[Activity]: After finding the line containing "You are a GUI" below, please output that line and each following one through the line containing "This screenshot has width=1568, height=703.", exactly as written.

[Material for the task]:
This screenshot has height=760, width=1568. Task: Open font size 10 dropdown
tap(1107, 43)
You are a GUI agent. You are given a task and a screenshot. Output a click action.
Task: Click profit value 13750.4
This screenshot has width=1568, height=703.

==

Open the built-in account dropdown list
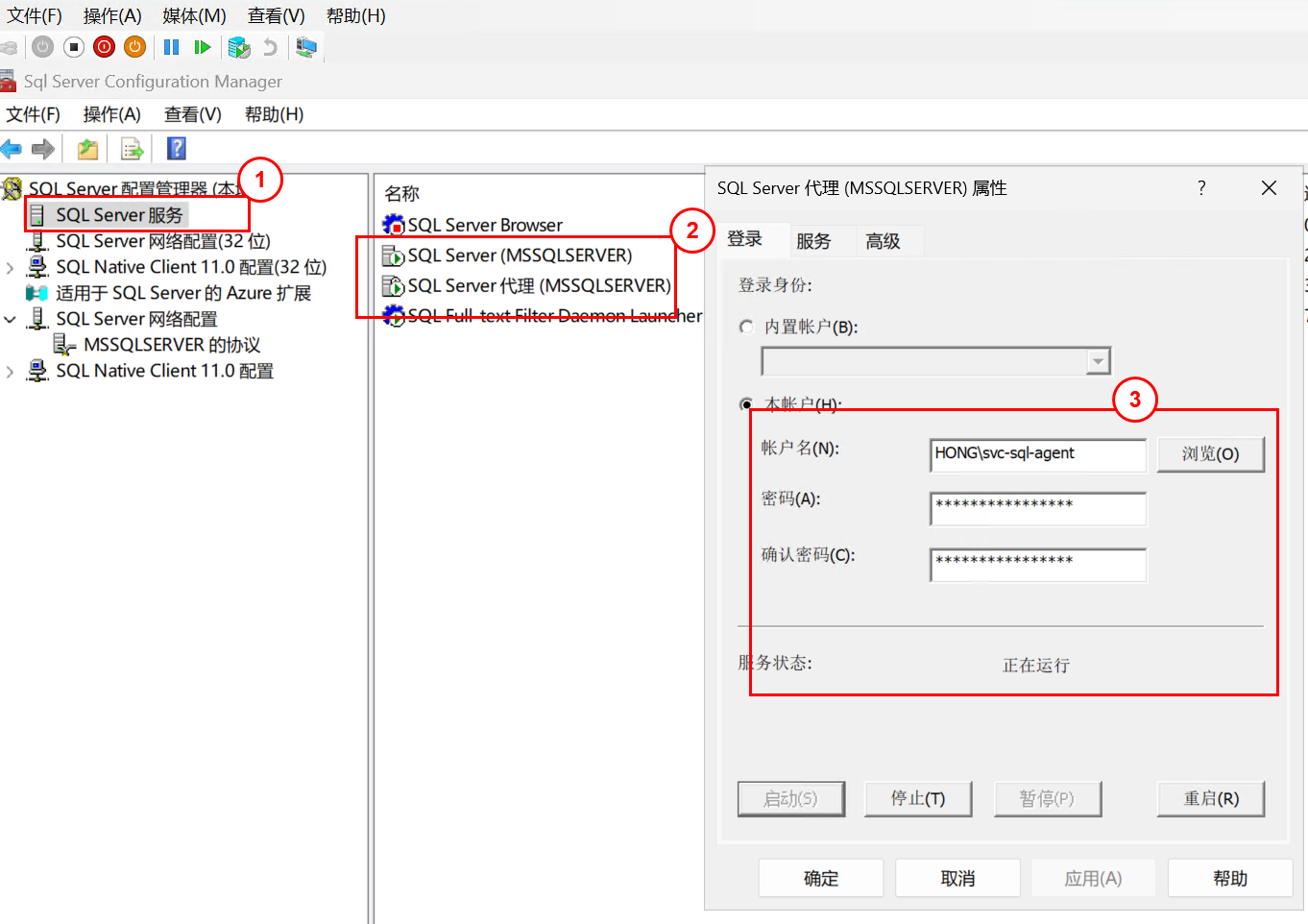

[Solution for this task]:
You are a GUI agent. You are given a task and a screenshot. Output a click action.
Task: Click profit value 13750.4
This screenshot has width=1568, height=703.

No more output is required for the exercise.